**TASK REQUIREMENTS:** Copy the records from the line containing "room label 04?" through the last line of the records, inclusive, and leave the requests unchanged. In the answers, rescale every coordinate by multiplying it by 1.4 and rounding to a whole number, with halves rounded up.

>> Start DATA SECTION

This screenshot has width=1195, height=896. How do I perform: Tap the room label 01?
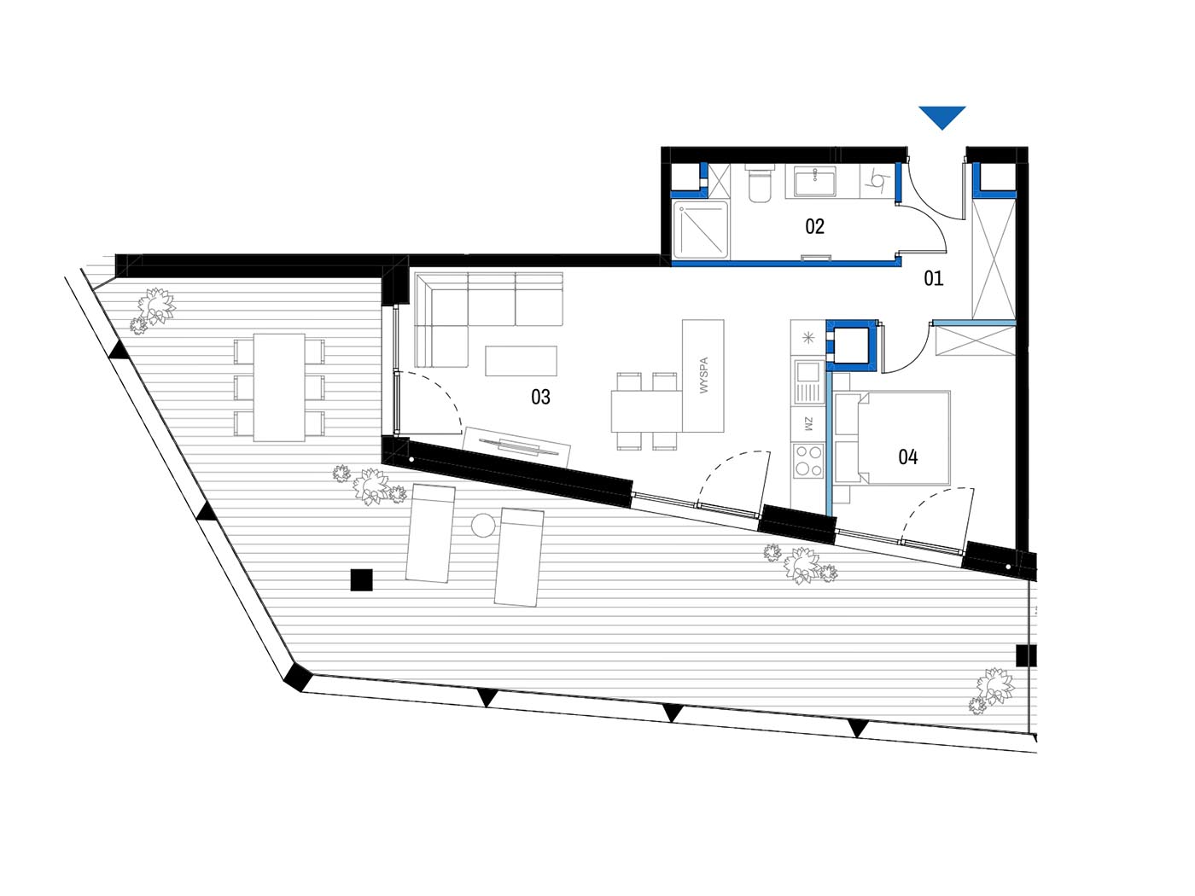(933, 278)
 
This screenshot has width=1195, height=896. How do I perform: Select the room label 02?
(814, 226)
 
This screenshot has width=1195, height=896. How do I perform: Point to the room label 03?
(540, 397)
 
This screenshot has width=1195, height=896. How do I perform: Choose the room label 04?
(908, 457)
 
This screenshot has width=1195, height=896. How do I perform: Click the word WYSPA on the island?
(704, 375)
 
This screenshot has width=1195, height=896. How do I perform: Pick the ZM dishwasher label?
(808, 423)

>> End DATA SECTION

**SOLVED EXERCISE:**
This screenshot has width=1195, height=896. How do I perform: Choose the room label 04?
(1271, 640)
 
This screenshot has width=1195, height=896. How do I perform: Click the word WYSPA on the island?
(986, 525)
 
This screenshot has width=1195, height=896. How do I perform: Pick the ZM dishwasher label?
(1131, 592)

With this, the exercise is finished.